ADRIANO

Busto de Adriano

Voy a Madrid y veo la magna exposición Roma SPQR, en el canal de Isabel II, en la Plaza de Castilla. Un antiguo depósito de agua de abastecimiento. Estar donde tanto tiempo hubo agua es algo especial para un murciano. Pero ver la muestra es un placer. Me detengo en la serie de bustos de emperadores. Busco, al principio sin saber por qué, luego sí, el busto de Adriano. El Emperador español, de la Bética. Yo, con perdón, llevo por tercer nombre Adriano, luego de Santiago y de María.
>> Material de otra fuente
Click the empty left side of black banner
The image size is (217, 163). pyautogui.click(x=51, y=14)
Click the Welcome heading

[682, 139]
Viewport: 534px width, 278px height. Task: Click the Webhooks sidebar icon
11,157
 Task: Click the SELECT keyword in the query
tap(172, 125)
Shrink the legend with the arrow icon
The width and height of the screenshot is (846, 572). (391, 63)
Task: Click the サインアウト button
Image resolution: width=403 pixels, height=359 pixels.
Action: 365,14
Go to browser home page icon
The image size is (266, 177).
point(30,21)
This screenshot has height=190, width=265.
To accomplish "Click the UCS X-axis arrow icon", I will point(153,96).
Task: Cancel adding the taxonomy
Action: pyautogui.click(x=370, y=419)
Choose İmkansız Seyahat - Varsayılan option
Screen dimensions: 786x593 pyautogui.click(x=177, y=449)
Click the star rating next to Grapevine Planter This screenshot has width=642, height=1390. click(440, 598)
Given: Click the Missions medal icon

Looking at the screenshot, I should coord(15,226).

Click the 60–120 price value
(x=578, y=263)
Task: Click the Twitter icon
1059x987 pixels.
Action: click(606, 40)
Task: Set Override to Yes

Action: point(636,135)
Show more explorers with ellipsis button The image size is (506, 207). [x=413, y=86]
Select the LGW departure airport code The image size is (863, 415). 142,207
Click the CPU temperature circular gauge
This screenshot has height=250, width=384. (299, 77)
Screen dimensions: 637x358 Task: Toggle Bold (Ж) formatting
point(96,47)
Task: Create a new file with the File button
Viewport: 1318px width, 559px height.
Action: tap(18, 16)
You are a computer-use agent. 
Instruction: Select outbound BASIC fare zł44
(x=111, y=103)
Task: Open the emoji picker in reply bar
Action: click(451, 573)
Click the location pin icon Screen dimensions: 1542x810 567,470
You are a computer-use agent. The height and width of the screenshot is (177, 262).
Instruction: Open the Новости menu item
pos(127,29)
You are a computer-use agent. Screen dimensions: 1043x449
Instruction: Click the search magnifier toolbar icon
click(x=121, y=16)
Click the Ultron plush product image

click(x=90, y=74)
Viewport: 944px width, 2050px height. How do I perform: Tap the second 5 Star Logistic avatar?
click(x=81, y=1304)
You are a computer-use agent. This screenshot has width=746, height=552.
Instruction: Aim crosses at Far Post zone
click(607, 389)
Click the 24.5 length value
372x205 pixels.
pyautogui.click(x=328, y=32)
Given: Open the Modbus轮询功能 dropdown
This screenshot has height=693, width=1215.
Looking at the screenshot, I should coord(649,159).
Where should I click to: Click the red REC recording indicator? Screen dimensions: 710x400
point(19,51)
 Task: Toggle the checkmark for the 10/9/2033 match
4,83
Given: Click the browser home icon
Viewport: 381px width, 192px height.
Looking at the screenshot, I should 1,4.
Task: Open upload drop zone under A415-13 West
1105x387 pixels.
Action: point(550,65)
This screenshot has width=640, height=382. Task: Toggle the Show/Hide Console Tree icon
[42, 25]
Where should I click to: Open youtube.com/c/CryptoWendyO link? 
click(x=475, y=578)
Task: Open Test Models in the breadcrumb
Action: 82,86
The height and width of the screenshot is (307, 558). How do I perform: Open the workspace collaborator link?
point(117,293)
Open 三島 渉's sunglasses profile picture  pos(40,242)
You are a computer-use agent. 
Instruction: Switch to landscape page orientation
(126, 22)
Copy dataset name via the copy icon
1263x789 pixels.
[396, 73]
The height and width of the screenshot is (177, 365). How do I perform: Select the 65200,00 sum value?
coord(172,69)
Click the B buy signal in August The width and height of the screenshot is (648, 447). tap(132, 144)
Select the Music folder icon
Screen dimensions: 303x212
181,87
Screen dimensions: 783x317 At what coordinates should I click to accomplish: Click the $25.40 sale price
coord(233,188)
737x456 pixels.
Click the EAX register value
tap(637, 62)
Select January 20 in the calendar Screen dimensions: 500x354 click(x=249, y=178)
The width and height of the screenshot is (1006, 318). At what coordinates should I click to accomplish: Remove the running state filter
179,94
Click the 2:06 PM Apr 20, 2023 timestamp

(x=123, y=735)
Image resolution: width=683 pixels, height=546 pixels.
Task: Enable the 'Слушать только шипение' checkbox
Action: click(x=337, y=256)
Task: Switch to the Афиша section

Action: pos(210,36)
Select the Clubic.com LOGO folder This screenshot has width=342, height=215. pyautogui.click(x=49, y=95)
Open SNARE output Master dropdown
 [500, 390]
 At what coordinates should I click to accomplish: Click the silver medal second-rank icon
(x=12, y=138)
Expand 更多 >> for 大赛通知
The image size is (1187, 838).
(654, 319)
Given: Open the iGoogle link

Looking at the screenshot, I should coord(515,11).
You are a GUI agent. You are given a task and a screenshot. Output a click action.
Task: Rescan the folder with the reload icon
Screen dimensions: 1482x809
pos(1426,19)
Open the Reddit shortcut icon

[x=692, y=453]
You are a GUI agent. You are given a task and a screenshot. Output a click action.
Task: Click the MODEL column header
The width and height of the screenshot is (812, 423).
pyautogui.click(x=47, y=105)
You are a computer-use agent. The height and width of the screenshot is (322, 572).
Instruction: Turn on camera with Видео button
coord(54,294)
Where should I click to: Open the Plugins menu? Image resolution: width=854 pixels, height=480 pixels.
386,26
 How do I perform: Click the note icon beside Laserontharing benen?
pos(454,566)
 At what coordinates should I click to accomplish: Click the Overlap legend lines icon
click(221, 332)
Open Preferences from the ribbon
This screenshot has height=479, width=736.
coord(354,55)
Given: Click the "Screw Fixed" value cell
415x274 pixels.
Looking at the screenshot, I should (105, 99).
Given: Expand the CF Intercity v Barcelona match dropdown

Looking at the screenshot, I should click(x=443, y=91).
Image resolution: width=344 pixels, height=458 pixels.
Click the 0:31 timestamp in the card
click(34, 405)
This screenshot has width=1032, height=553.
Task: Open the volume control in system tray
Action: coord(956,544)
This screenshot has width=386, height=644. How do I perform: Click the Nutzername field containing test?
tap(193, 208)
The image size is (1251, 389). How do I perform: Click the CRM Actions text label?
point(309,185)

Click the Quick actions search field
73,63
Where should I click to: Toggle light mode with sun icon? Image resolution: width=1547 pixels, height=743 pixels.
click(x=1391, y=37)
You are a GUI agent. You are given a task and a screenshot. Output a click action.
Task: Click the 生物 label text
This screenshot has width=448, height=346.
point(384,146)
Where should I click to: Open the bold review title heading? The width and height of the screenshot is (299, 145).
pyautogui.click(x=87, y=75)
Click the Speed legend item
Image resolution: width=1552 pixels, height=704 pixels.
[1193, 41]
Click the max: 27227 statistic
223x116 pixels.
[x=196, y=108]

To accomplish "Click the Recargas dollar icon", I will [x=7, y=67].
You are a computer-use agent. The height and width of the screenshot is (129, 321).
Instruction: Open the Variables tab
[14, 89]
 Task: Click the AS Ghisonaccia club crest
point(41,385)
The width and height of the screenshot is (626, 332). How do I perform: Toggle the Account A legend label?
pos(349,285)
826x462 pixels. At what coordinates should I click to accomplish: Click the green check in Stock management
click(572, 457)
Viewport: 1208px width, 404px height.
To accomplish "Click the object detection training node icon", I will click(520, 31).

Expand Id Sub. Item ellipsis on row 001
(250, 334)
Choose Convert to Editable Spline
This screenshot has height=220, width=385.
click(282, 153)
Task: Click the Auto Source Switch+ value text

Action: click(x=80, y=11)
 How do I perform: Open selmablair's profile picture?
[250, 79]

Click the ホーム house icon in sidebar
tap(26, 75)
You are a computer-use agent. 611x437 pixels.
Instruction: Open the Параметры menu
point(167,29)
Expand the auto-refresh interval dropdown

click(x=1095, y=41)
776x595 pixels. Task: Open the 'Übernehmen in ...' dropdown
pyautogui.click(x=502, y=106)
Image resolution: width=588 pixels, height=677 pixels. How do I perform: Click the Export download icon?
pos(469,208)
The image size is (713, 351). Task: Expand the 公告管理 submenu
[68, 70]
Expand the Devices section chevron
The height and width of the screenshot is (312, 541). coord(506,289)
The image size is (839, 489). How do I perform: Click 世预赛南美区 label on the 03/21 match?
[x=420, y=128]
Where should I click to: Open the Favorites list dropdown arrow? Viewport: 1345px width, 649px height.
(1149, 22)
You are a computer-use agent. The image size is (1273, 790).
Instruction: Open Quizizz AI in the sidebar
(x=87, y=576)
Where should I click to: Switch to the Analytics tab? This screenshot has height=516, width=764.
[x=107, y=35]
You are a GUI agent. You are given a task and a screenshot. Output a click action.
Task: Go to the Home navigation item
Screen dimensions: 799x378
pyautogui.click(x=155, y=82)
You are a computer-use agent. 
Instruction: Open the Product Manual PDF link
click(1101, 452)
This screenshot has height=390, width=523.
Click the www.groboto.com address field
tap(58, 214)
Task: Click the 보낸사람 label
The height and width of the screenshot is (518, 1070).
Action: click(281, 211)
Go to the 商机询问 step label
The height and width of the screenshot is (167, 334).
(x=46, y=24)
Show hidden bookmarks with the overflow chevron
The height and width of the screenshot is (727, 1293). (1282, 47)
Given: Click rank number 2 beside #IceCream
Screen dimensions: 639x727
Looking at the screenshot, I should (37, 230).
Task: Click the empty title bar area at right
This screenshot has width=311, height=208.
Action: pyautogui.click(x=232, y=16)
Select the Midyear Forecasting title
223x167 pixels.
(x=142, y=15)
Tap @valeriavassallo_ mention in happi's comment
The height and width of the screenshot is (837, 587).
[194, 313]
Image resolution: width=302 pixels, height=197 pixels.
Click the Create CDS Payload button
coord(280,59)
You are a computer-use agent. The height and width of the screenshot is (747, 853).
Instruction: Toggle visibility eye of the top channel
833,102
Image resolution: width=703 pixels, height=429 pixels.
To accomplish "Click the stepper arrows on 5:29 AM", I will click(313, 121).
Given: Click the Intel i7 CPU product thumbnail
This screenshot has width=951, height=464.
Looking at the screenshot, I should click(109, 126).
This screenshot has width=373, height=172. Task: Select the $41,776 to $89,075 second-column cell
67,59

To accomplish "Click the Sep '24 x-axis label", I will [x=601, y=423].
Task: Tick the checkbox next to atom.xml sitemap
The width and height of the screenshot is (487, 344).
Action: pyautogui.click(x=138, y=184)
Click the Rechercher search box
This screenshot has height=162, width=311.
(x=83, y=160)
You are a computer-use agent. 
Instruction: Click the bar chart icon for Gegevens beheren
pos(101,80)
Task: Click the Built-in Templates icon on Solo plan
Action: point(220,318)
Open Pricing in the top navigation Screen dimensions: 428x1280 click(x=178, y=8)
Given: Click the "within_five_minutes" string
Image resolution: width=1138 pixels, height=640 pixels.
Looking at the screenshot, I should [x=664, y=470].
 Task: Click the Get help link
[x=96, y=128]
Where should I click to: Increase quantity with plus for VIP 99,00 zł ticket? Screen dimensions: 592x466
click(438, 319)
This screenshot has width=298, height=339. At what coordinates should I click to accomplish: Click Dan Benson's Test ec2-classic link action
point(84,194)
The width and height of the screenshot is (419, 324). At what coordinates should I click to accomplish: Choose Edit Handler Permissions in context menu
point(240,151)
Adriano se llamaba mi padrino. Un tío abuelo mío.

         Pero está también aquel tratado de ética pagana, en forma de novela, sobre la vida del Emperador, de Margueritte Yourcenar: best seller de los Ochenta. Había una moral, alta moral, al margen de la cristiana. Adriano tiene gran mandíbula, ensanchada hacia atrás. La barba está muy cuidada. Y el pelo es rizado. Da la impresión de buen mozo, si bien tendiendo a la obesidad; acaso por su corpulencia. En su pectoral luce un sol. Pienso que es Ra, el dios egipcio. En Egipto, en las bocas del Nilo, Canope, murió por propia voluntad su amado Antinoo, para evitar a su enamorado emperador asistir al proceso de pérdida de su encanto juvenil. Prefirió vivir eternamente joven en su memoria, que continuamente envejeciendo ante sus ojos. Unos pasos más atrás estaba el busto, desnudo, del efebo. Secretamente pienso que de noche se comuniquen, en la oscuridad y el silencio.

         El arte romano, tan realista, cansa un algo. La perfección en el arte estrictamente figurativo es meta conseguible, y, al cabo, alcanza su techo. La evolución del arte es un deber del ser humano. Vale.